Un tempo, se ben ricordo, la mia vita era un festino in cui si schiudevano tutti i cuori, scorrevano tutti i vini.
Una sera, ho preso la Bellezza sulle mie ginocchia - E l'ho trovata amare - E l'ho ingiuriata.
Mi sono armato contro la giustizia.
Sono fuggito. Streghe, miseria, odio, è a voi che è stato affidato il mio tesoro!
Io riuscii a cancellare dal mio spirito ogni speranza umana.
Su ogni gioia, per strangolarla, ho fatto il balzo silenzioso della belva feroce.
Ho chiamato i carnefici per mordere, morendo, il calcio dei loro fucili. Ho chiamato i flagelli, per soffocarmi con la sabbia, col sangue. La sventura è stata il mio dio. Mi sono disteso nel fango. Mi sono asciugato all'aria del delitto. E ho giocato dei brutti tiri alla follia.
E la primavera mi ha portato il riso orrendo dell'idiota.
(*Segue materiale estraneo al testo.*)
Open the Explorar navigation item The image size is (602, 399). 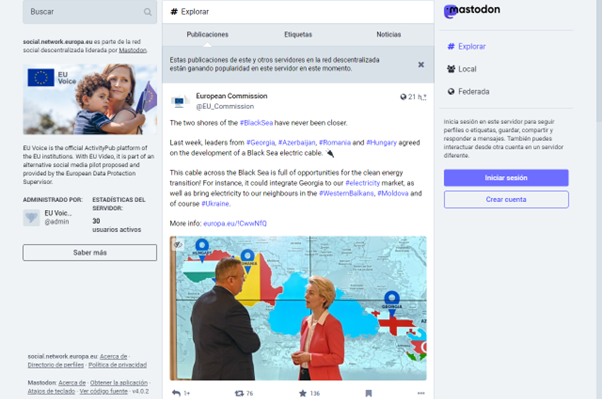tap(466, 46)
Ora, essendomi trovato ultimamente sul punto di fare l'ultima stonatura, ho pensato di ricercare la chiave del festino antico, nel quale io potrei forse ritrovare il mio appetito.
La carità è questa chiave. - Questa ispirazione prova che ho sognato!
"Tu resterai iena, ecc...," protesta il demonio che mi incoronò di così amabili papaveri. "Giungi alla morte con tutti i tuoi appetiti, il tuo egoismo e tutti i peccati capitali".
Ah! ne ho avuti fin troppi: - Ma, caro Satana, te ne scongiuro, una pupilla meno irritata! è in attesa di qualche piccola vigliaccheria in ritardo, stacco per voi che amate nello scrittore l'assenza delle facoltà descrittive od istruttive, questi pochi repugnanti foglietti dal mio taccuino di dannato.